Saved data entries
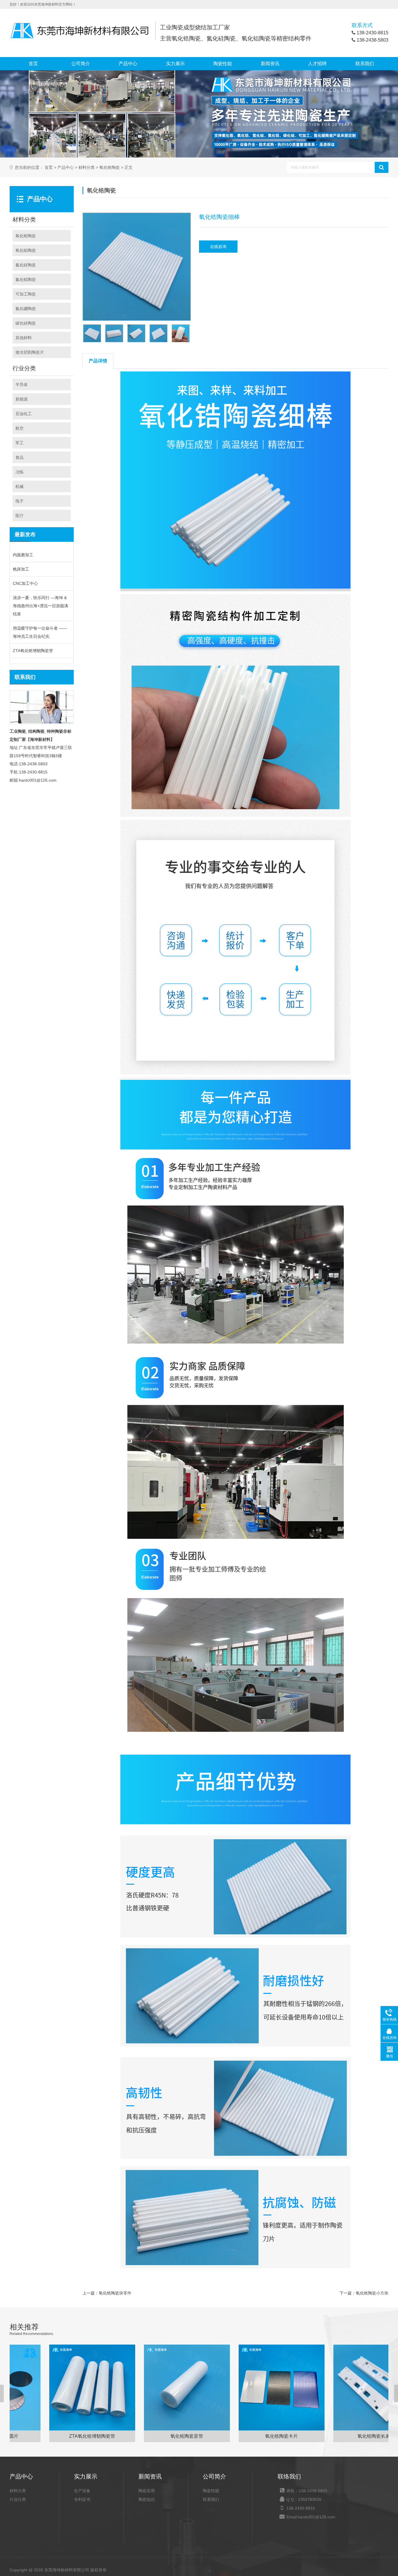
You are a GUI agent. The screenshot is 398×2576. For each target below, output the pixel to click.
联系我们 (364, 63)
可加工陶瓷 (25, 294)
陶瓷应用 (146, 2490)
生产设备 (82, 2490)
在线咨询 (218, 246)
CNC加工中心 (25, 583)
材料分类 (86, 167)
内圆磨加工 (23, 555)
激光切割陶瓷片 (29, 352)
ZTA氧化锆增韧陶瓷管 (33, 650)
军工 (19, 442)
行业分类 (18, 2499)
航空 (19, 428)
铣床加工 (21, 569)
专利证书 (82, 2499)
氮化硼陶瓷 (25, 308)
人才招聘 (317, 63)
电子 (19, 501)
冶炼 (19, 472)
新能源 (21, 399)
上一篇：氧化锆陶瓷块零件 (106, 2293)
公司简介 (80, 63)
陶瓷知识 (146, 2499)
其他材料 (23, 337)
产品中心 (128, 63)
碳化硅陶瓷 (25, 323)
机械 (19, 486)
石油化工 (23, 413)
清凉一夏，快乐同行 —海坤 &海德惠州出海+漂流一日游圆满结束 (40, 605)
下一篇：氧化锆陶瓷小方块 (363, 2293)
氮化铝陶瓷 (25, 279)
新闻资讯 (270, 63)
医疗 (19, 515)
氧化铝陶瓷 (25, 250)
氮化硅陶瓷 (25, 265)
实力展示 (175, 63)
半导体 (21, 384)
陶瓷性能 (222, 63)
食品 (19, 457)
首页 (33, 63)
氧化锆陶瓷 (109, 167)
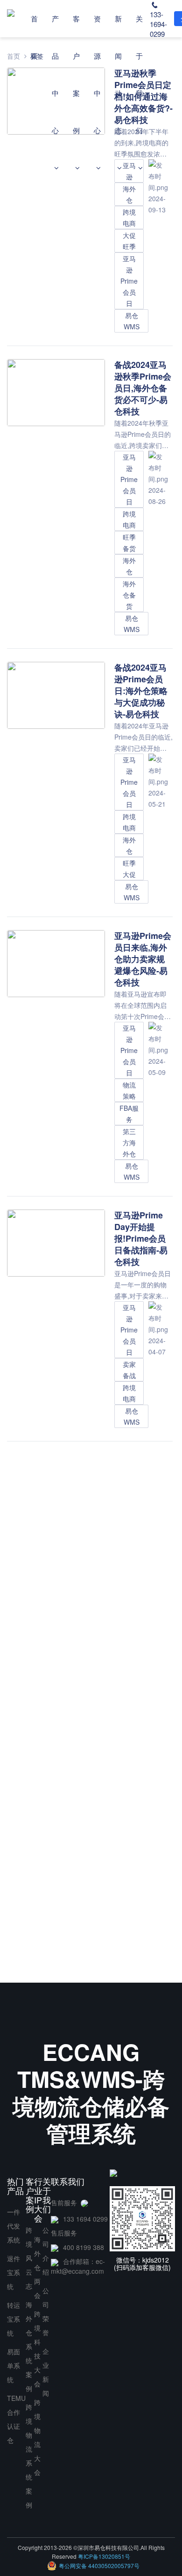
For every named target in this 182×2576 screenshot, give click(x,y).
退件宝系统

* [DIRECTIONS]: Each record above should be duplicated word for word, with no pictures included.

* [SOLUTION TO THIS PROBLEM]:
You are a GUI agent. The screenshot is 398×2576. For each target below, output the pixel to click.
联系我们 (364, 63)
可加工陶瓷 (25, 294)
陶瓷应用 (146, 2490)
生产设备 (82, 2490)
在线咨询 (218, 246)
CNC加工中心 (25, 583)
材料分类 (86, 167)
内圆磨加工 (23, 555)
激光切割陶瓷片 (29, 352)
ZTA氧化锆增韧陶瓷管 (33, 650)
军工 (19, 442)
行业分类 (18, 2499)
航空 (19, 428)
铣床加工 (21, 569)
专利证书 (82, 2499)
氮化硼陶瓷 (25, 308)
人才招聘 (317, 63)
电子 (19, 501)
冶炼 (19, 472)
新能源 (21, 399)
上一篇：氧化锆陶瓷块零件 (106, 2293)
公司简介 (80, 63)
陶瓷知识 (146, 2499)
其他材料 (23, 337)
产品中心 (128, 63)
碳化硅陶瓷 (25, 323)
机械 (19, 486)
石油化工 (23, 413)
清凉一夏，快乐同行 —海坤 &海德惠州出海+漂流一日游圆满结束 (40, 605)
下一篇：氧化锆陶瓷小方块 (363, 2293)
氮化铝陶瓷 (25, 279)
新闻资讯 (270, 63)
医疗 (19, 515)
氧化铝陶瓷 (25, 250)
氮化硅陶瓷 (25, 265)
实力展示 (175, 63)
半导体 (21, 384)
陶瓷性能 (222, 63)
食品 (19, 457)
首页 (33, 63)
氧化锆陶瓷 (109, 167)
For every named target in this 182×2576 screenshot, give click(x,y).
退件宝系统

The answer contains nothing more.